## OBJECTIVE
Format the rows from the line with "Click the more options three-dot icon" through the end of the rows as a Markdown table with the columns No. and Line, numbering each line. Leave out blank lines and pictures.

## DATA RECORDS
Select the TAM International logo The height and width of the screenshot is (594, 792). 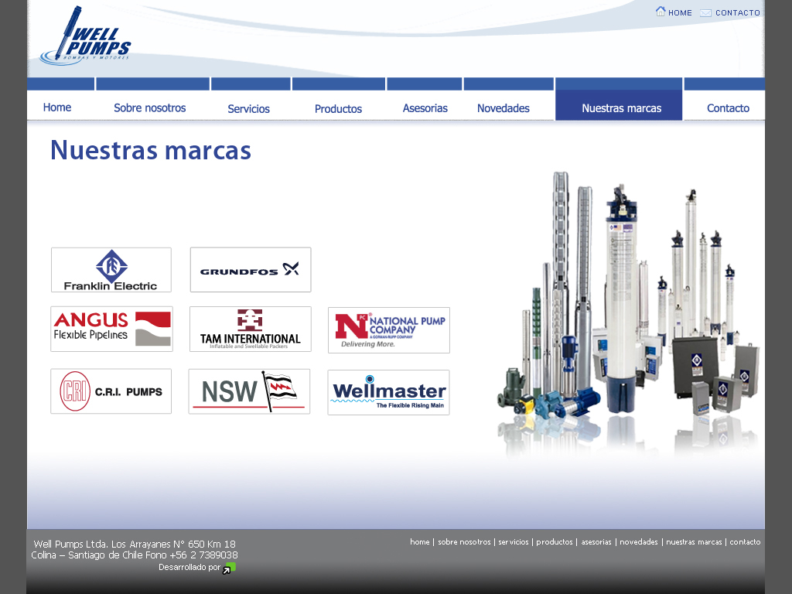coord(251,329)
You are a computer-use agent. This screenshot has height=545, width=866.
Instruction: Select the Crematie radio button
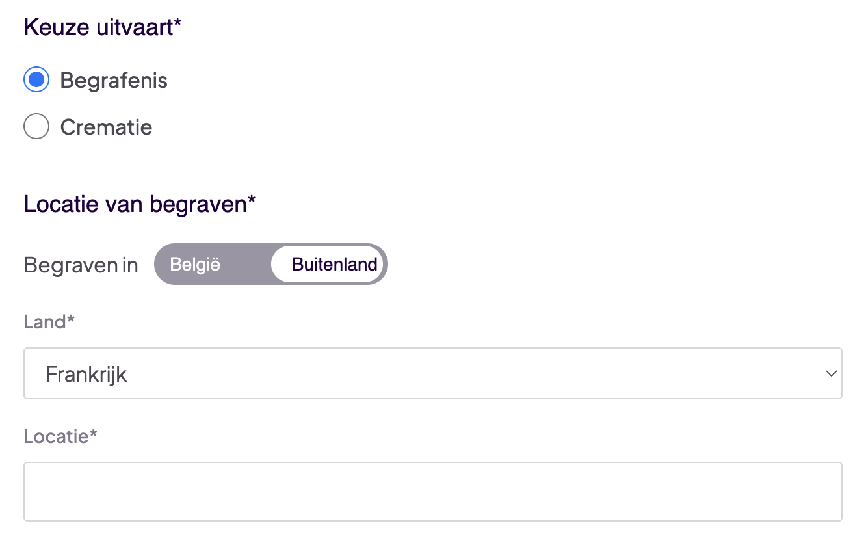(x=36, y=126)
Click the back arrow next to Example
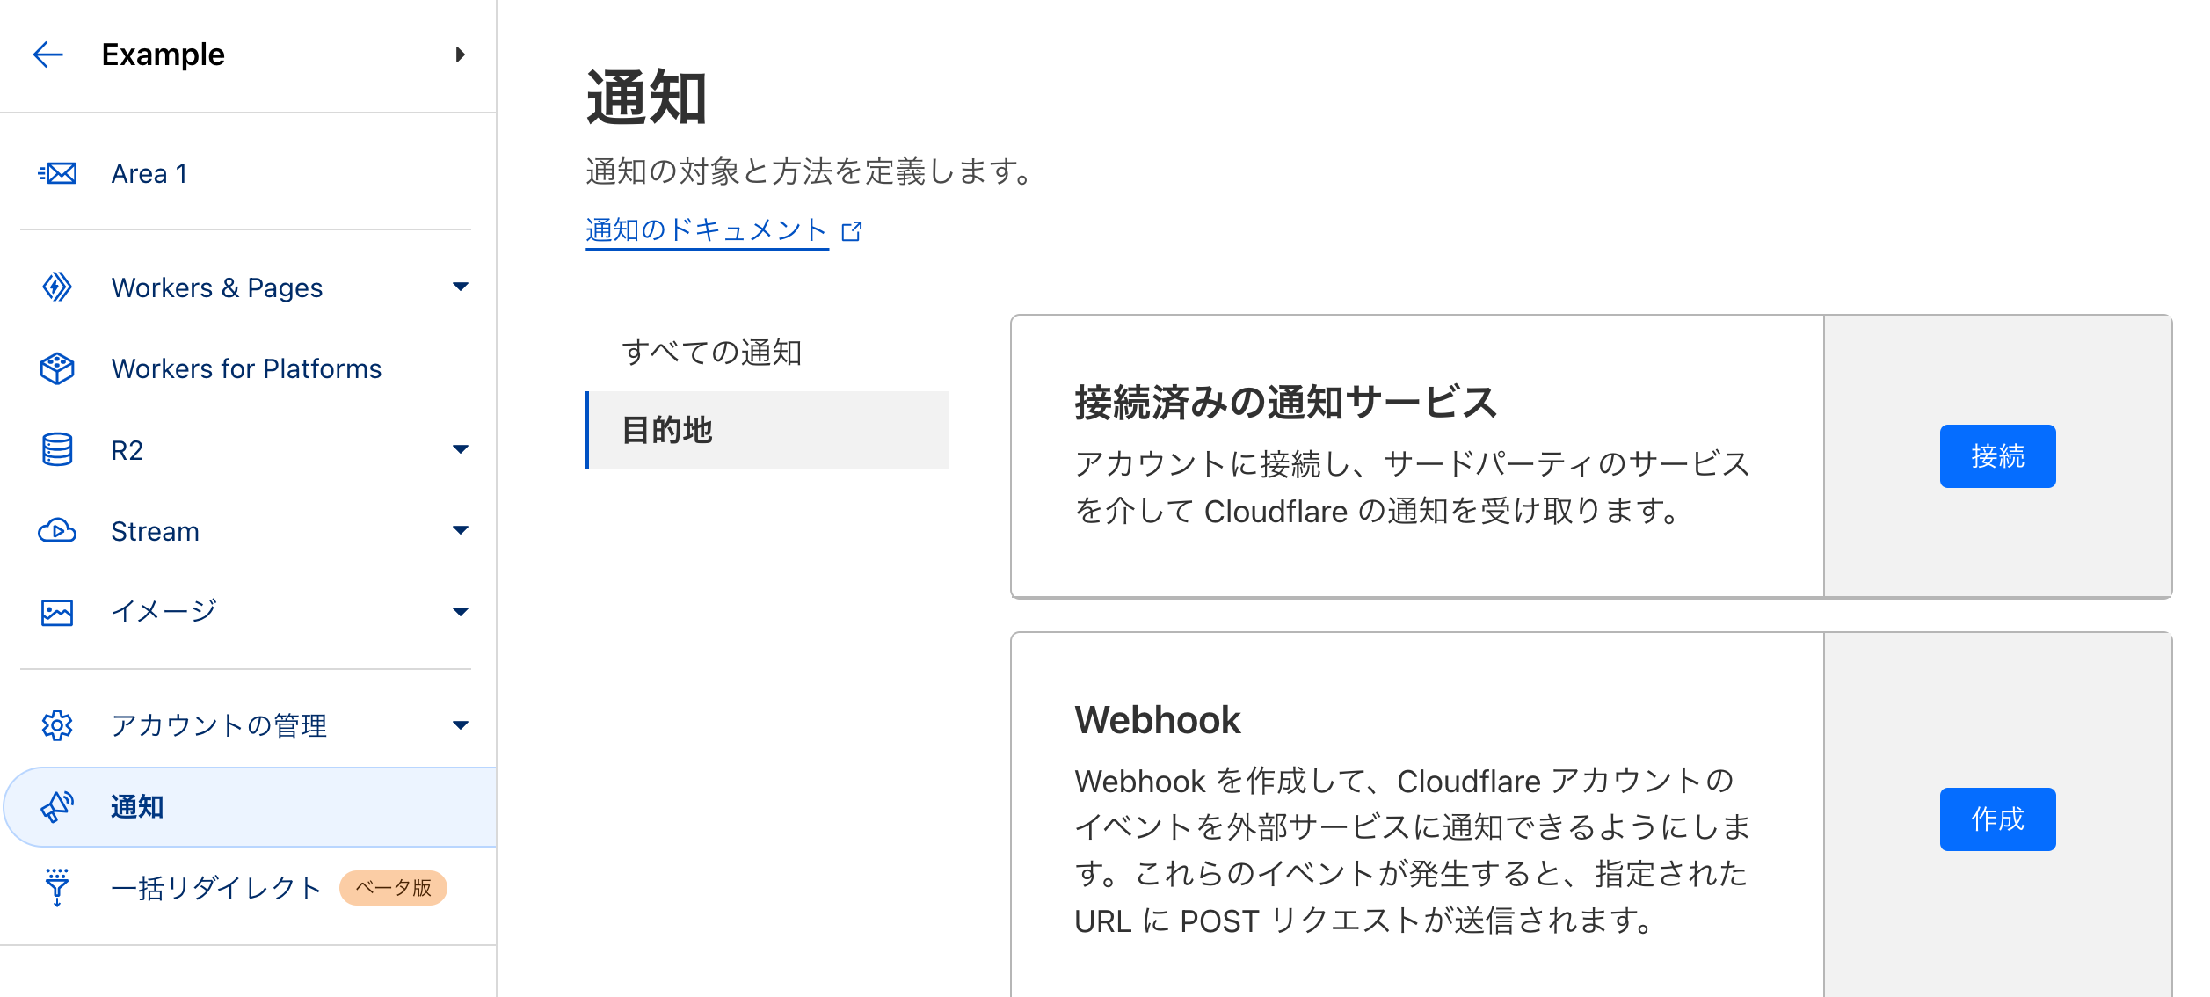The image size is (2210, 997). (x=48, y=55)
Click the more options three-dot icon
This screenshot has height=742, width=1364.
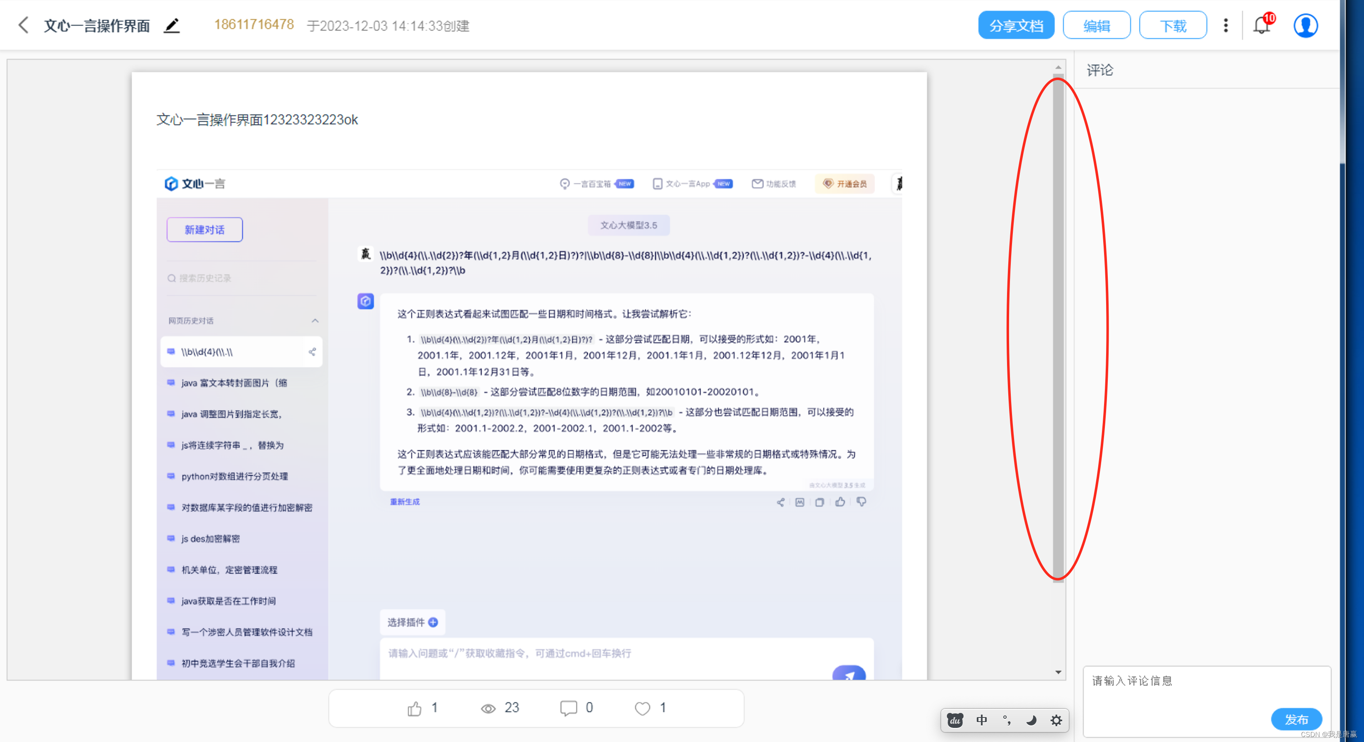point(1225,25)
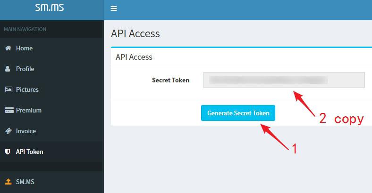Go to the Profile page
Screen dimensions: 372x193
pos(52,69)

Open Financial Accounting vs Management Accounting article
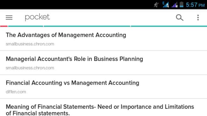tap(104, 87)
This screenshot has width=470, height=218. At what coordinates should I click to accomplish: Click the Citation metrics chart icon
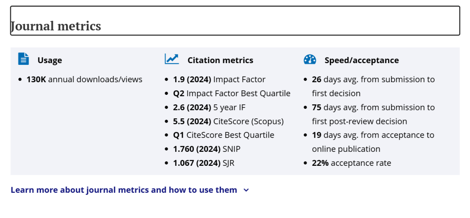[172, 59]
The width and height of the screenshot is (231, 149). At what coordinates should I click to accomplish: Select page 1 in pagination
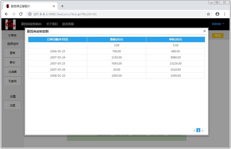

## RESULT BELOW
| No. | Line |
|---|---|
| 1 | Click the more options three-dot icon |
| 2 | This screenshot has height=742, width=1364. |
| 3 | point(1225,25) |
| 4 | Go to the Profile page |
| 5 | Screen dimensions: 372x193 |
| 6 | pos(52,69) |
| 7 | Open Financial Accounting vs Management Accounting article |
| 8 | tap(104, 87) |
| 9 | This screenshot has width=470, height=218. At what coordinates should I click to accomplish: Click the Citation metrics chart icon |
| 10 | [172, 59] |
| 11 | The width and height of the screenshot is (231, 149). At what coordinates should I click to accomplish: Select page 1 in pagination |